To illustrate and address this need, we embedded an early pilot study (Kaczanowska et al., 2022) for low-access exploration of human brain evolution. Setting out, we identified two key limitations of our earlier approach: the need for more comprehensive genetic and FN datasets and improving the user-friendly adaptability of the workflows to other evolutionary or neurogenetic research questions. We addressed this by relaxing three constraints on ω-values to expand the genetic dataset for more robust later biclustering (Figures 1, 2). To increase our FN space, we transitioned our workflow to incorporate data from the Neurosynth database, an expanding open database that covers the entire spectrum of human tasks (Figure 1; Supplementary Figure 2). Simultaneously, integrating the Neurosynth database into our workflow allows for easy keyword-based querying and analysis of the selected task sets by the user. Moreover, we embedded this approach into a low-access, user-friendly workflow that reconstructs and links trait patterns at (i) the brain FN, (ii) cellular, and (iii) molecular levels (Figure 1).

4.2 Divergent evolutionary pressures on socio-affective traits

By integrating archaic genome data, human brain gene expression, and fMRI network data, this study uncovered evolutionary patterns that connect genetic changes to alterations in the socio-affective brain networks. This study builds upon a previous study (Kaczanowska et al., 2022) to reconstruct traces of adaptive selection across cognitive traits, offering a comprehensive perspective on the evolutionary pressures that shape diverse cognitive functions.

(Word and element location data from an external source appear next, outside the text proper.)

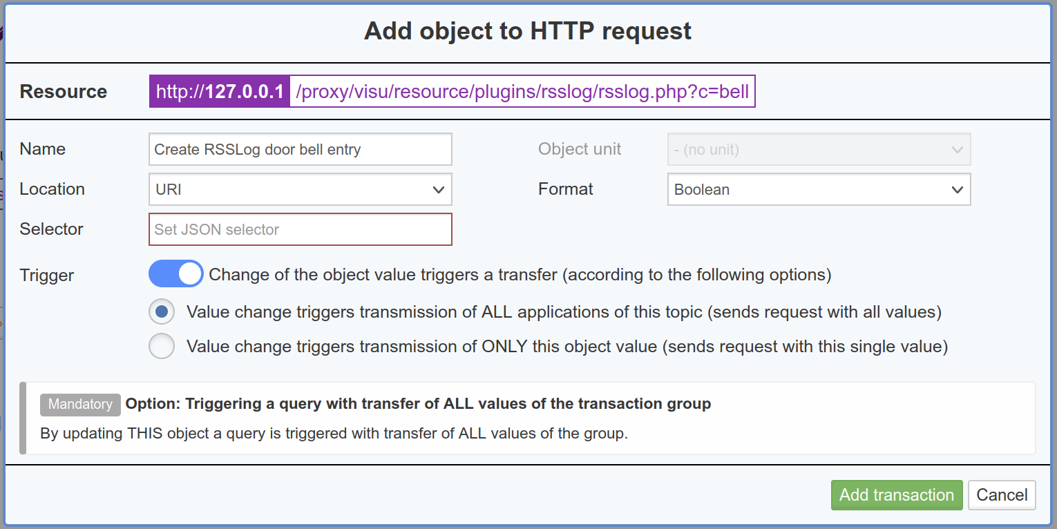Click the rsslog.php resource path field
The height and width of the screenshot is (529, 1057).
pyautogui.click(x=522, y=92)
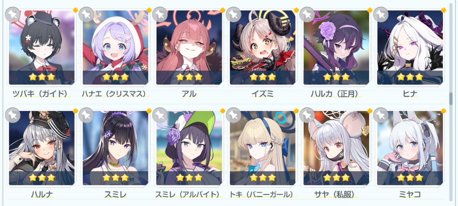This screenshot has height=206, width=458.
Task: Pin the スミレ（アルバイト） card
Action: (160, 115)
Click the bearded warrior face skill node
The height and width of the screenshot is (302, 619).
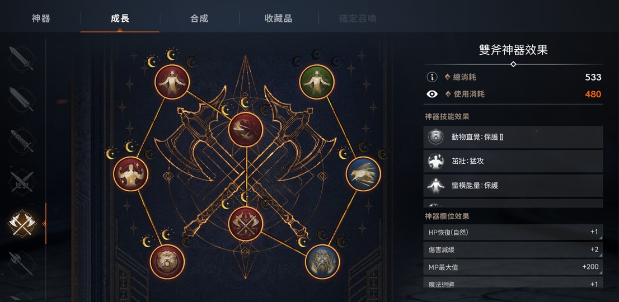(x=322, y=262)
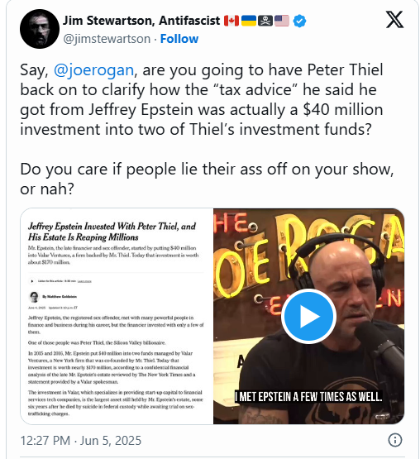Click the US flag emoji

point(282,21)
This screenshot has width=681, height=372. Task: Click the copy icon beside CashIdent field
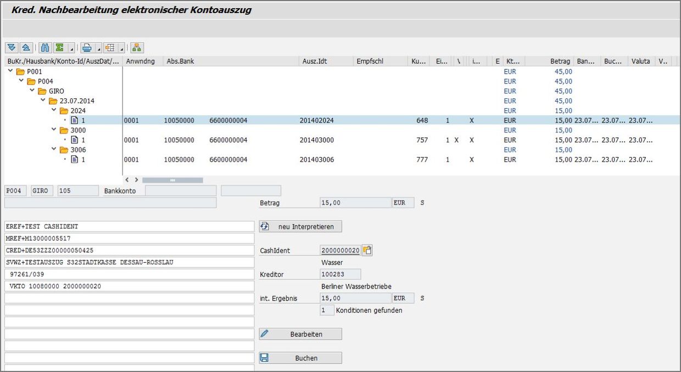[366, 250]
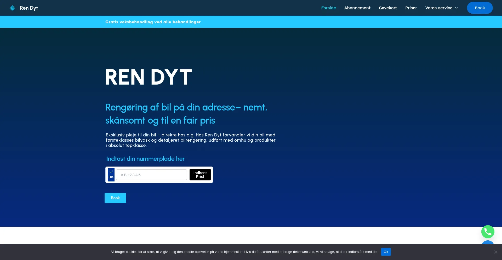Viewport: 502px width, 260px height.
Task: Click the large REN DYT heading
Action: [x=149, y=77]
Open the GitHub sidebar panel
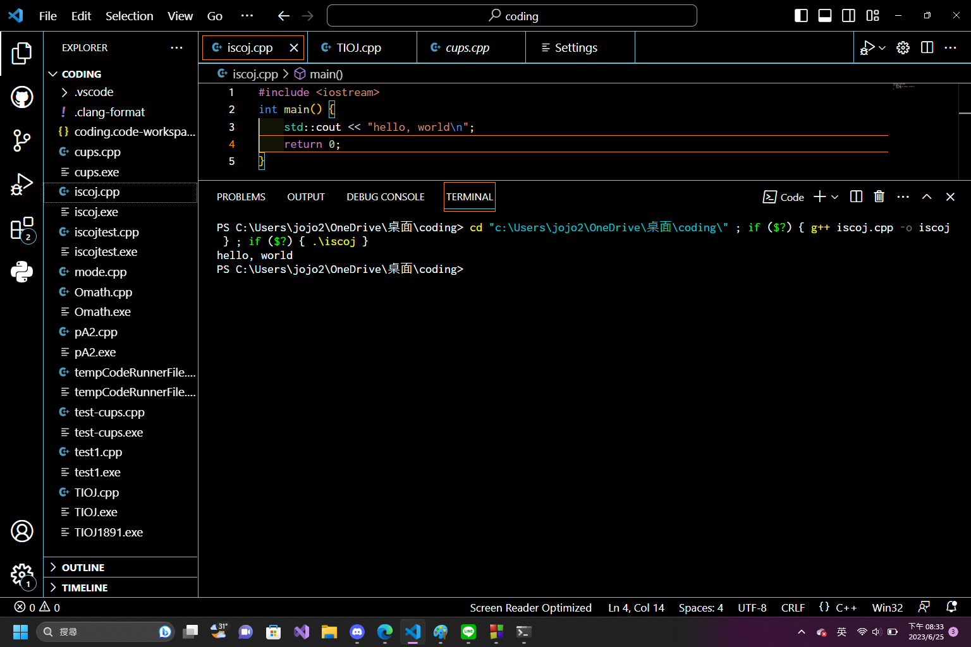This screenshot has width=971, height=647. [21, 97]

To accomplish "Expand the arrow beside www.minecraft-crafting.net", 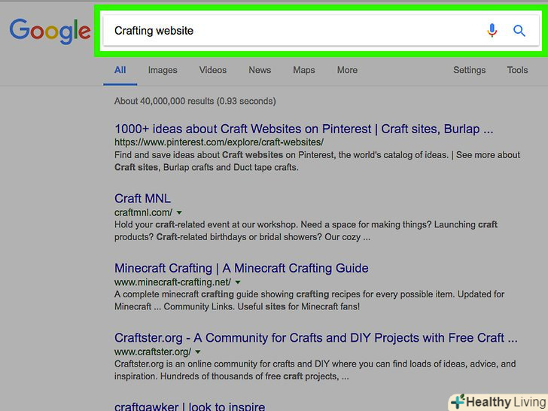I will (238, 282).
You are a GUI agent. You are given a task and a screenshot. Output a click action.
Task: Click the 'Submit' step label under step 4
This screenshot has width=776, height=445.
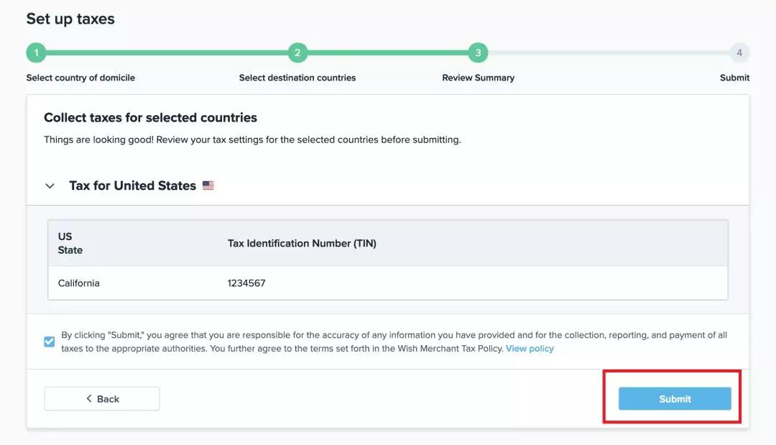click(734, 78)
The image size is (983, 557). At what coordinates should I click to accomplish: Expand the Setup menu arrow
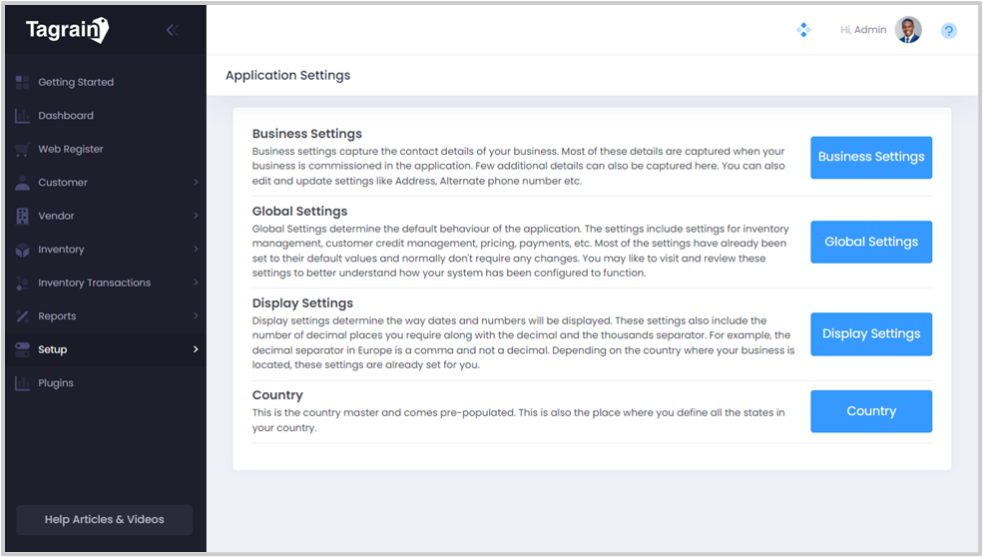(196, 349)
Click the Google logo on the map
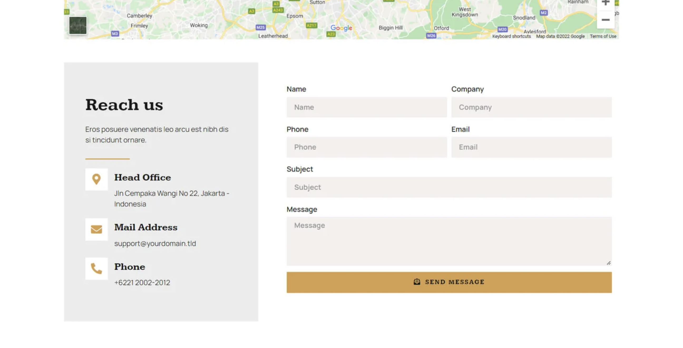Viewport: 683px width, 348px height. point(341,28)
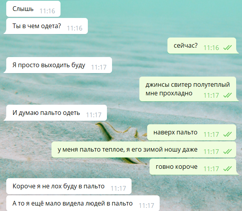242x211 pixels.
Task: Click the 'сейчас?' outgoing message bubble
Action: pyautogui.click(x=203, y=46)
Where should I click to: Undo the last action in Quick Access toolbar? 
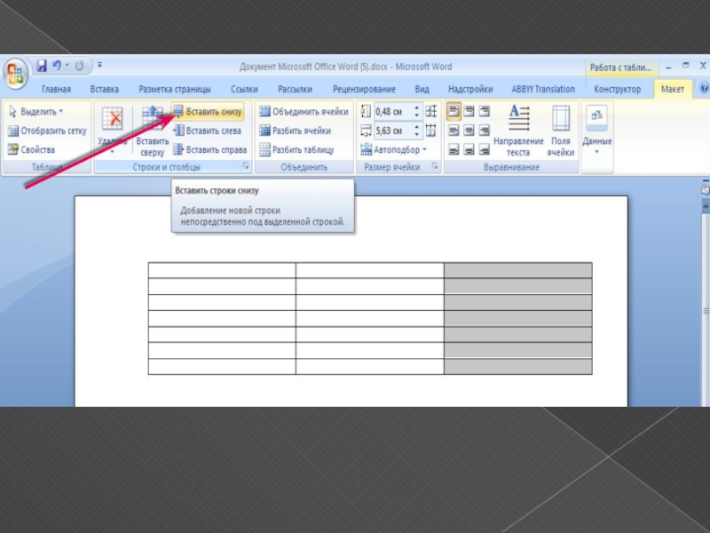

Comparative genomics has identified the key genetic factors underlying human brain evolution. Genes exhibiting accelerated evolution in humans frequently play roles in brain development, as well as neuronal function and cognition (Florio et al., 2015; Pinson et al., 2022; Enard et al., 2009). Furthermore, comparative studies of Neanderthal and Denisovan allelic variants and introgressions provide insights into the genetic basis of human cognitive traits and the potential impact of interbreeding (Zeberg et al., 2024). However, these approaches typically focus on single genes and only a limited number of brain functions (e.g., language, disease, and cultural evolution) (Zhou et al., 2024; Reilly et al., 2022; Enard et al., 2009; Rong et al., 2023; Fogarty et al., 2017). Here, we sought to address the need to complement these target approaches with a more holistic reconstruction of multigenic effects across a broad range of brain functional traits (Piszczek et al., 2023). Therefore, we built our approach on a genome-wide exploration of brain gene sets that have undergone adaptive evolution (high-ω ratios) and those that have been under a fixed selection pressure (low-ω ratios) within the human phylogenetic tree. Such evolutionary genetic approaches have been successful in approximating multigenic cognitive evolution (Piszczek et al., 2023). At the brain functional level, we sought to illustrate this approach by reconstructing the evolutionary history across social-affective traits, colloquially thought of as particularly “human” attributes.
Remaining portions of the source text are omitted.